With stocks on one of their longest bull runs in history, they are particularly vulnerable to upsets, although the global economy’s strength means they could probably absorb greater trade conflict – provided governments keep it all within limits.

Emboldened after finally pushing his signature tax cut reforms through Congress, Trump seems likely to train his sights on trade — another pillar of his election pledge to “Make America Great Again” — by fixing its deficit and punishing countries deemed to be profiting at US expense.

His administration is beating the trade drum ever louder.

This month, it has announced steep US tariffs on imported washing machines and solar cells, Commerce Secretary Wilbur Ross has warned China over intellectual property practices and Treasury Secretary Steve Mnuchin has endorsed a weaker dollar to help American exports.

Discussing trade wars at the World Economic Forum in Davos, Ross said: “US troops are now coming to the ramparts.”

That warning provoked only a short-lived wobble in world stocks, with investors reluctant to bail out of a market still clocking record highs at an accelerating pace even after adding $9 trillion in value last year.

Much of that bullishness is down to a sustained rebound in trade in recent years, with volumes growing at a faster pace than world gross domestic product.

Despite Trump’s protectionist rhetoric of the past year and actions such as pulling the United States out of the TPP trade pact for Pacific Rim countries, indicators show no let-up.

Global trade is expanding at annualized rates of more than 4 percent, the strongest performance since 2011, according to the Netherlands Bureau of Economic Policy Analysis. Freight volumes are surging at the fastest pace this decade.

Merchandise trade is likely to have expanded 3.6 percent in 2017 in volume terms, rebounding from the post-crisis low of 1.3 percent growth in 2016, the World Trade Organization reckons. Overall, the IMF forecasts global GDP will expand 3.9 percent this year.

But investors fear a shift from rhetoric to action may still hurt markets even if the robust growth acts as a shock absorber.

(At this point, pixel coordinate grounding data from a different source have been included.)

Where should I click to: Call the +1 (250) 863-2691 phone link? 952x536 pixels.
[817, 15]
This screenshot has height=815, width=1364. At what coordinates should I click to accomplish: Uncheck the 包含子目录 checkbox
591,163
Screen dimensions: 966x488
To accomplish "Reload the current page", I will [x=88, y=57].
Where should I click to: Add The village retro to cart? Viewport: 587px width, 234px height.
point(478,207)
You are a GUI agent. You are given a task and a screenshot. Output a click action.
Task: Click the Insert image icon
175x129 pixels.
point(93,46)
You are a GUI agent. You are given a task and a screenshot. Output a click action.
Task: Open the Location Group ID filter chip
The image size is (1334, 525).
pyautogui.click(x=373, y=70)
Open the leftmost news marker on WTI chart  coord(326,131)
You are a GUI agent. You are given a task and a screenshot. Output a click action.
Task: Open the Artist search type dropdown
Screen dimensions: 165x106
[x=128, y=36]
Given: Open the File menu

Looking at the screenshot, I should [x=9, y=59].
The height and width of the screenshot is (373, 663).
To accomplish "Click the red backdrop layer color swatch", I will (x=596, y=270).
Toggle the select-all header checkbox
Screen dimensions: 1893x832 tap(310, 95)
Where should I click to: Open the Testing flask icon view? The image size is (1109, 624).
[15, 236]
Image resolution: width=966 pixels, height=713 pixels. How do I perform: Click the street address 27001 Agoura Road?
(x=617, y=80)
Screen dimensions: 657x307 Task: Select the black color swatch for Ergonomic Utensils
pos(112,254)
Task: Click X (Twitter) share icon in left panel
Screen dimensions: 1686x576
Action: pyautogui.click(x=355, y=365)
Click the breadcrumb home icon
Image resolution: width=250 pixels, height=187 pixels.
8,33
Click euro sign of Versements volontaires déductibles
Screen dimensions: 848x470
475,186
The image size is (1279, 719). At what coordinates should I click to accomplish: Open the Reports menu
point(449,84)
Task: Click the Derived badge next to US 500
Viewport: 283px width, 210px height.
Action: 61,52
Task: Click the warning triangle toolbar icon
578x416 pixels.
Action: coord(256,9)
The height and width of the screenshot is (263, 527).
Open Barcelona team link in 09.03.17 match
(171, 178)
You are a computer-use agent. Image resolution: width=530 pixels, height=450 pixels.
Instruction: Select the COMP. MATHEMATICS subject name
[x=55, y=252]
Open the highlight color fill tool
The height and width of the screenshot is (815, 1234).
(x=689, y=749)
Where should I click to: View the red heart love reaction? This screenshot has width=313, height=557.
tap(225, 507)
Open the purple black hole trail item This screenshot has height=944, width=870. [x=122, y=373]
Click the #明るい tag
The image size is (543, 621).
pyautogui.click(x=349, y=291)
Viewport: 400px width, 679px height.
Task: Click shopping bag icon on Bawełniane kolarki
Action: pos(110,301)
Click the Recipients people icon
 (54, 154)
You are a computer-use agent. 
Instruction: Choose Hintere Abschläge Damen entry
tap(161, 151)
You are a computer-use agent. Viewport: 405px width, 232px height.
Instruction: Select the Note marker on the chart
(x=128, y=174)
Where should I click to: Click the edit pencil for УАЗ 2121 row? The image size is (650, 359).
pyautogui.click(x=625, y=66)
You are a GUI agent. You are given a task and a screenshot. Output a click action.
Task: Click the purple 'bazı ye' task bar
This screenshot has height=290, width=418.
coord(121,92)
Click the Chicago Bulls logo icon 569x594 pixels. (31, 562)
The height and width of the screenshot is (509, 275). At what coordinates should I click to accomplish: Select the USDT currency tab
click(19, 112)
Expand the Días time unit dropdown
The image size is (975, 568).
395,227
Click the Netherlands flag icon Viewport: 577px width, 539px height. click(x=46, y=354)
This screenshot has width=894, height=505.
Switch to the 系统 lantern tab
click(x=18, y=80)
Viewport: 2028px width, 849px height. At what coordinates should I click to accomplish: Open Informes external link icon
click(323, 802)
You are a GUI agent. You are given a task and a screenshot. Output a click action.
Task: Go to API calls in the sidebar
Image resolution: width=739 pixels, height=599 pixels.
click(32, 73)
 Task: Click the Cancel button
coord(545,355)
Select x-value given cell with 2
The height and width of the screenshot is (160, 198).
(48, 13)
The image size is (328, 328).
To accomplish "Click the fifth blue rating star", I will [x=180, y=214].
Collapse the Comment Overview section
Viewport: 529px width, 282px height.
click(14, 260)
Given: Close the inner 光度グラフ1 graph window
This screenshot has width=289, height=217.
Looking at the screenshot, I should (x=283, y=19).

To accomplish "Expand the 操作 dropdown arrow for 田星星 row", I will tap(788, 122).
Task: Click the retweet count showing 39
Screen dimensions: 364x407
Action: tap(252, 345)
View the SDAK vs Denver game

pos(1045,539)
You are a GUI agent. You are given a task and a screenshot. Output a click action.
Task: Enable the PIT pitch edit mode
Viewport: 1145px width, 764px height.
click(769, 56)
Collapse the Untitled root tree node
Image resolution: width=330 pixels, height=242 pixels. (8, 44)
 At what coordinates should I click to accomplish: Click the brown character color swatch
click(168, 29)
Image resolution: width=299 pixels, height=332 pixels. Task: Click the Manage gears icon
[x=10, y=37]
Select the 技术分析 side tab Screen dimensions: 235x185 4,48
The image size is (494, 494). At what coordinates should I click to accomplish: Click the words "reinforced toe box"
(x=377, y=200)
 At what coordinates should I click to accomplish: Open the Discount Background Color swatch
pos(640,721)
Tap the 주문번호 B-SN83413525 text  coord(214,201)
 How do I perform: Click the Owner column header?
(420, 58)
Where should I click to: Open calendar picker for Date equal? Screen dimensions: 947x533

“Protectionism means lower growth and higher inflation. That’s the worst possible combination you can have when markets are at record highs,” said Luca Paolini, chief strategist at Pictet Asset Management.

However, the world economy’s strength and double-digit company earnings allow markets to “absorb a lot”, Paolini said.

He cited short-lived reactions to Britain’s impending exit from the European Union, political upsets elsewhere on the continent such as Catalonia’s failed referendum on independence from Spain and North Korea’s nuclear weapons program as examples of how much flak the market was able to take.